Evoking a Trinidadian performance of the Hindu epic “The Ramayana,” Walcott begins his 1992 Nobel Lecture by celebrating the hybrid beauty of Caribbean civilization. The speech is not only a paean to a region but a defense of the islands often dismissed (even by V. S. Naipaul, Walcott’s nemesis) as shapeless derivations of those African, Asian and European “originals” from which its people retain only shards. But it is in this “gathering of broken pieces” that Walcott finds the archipelago’s poetry: “Break a vase, and the love that reassembles the fragments is stronger than that love which took its symmetry for granted when it was whole.”
‘ANOTHER LIFE’ (1973)
Rare is the artist lucky enough to grow up with his country. “For no one had yet written of this landscape/ that it was possible,” says Walcott in this luminous autobiography, a verse chronicle of his artistic apprenticeship during the twilight of colonialism and the early years of St.

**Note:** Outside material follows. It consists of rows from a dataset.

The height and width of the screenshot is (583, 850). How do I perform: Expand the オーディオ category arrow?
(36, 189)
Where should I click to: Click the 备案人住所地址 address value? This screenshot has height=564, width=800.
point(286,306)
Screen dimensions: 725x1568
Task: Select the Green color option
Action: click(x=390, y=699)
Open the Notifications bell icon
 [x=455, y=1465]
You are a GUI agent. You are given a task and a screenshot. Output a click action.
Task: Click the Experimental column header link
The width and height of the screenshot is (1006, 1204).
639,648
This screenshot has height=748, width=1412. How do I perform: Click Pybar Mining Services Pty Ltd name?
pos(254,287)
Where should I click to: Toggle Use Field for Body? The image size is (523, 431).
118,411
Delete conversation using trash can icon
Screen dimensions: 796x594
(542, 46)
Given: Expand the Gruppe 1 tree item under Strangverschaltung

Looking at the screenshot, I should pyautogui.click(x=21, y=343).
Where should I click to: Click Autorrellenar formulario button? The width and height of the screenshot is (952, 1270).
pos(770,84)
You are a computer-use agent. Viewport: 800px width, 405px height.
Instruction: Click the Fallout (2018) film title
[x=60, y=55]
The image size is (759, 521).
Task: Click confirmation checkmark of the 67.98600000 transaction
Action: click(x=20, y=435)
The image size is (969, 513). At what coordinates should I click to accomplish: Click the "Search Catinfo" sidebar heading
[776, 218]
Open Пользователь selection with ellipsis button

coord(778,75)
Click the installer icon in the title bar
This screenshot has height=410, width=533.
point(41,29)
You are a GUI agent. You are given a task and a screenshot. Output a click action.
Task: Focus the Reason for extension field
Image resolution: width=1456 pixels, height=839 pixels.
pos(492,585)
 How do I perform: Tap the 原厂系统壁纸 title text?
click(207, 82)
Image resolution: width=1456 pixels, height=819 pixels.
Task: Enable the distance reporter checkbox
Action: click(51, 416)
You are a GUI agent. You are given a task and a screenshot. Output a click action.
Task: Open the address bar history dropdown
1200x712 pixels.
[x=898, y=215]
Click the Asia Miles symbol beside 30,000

Lucia’s independence. The book’s highlight is Walcott’s young friendship with the painter Dunstan St. Omer (Gregorias in the poem), companion and competitor in his quest to immortalize the island. Among the most moving tributes to home in poetry, “Another Life” makes it clear why St. Lucia gave Derek Walcott a state funeral — his coffin swathed in the national flag designed by St. Omer.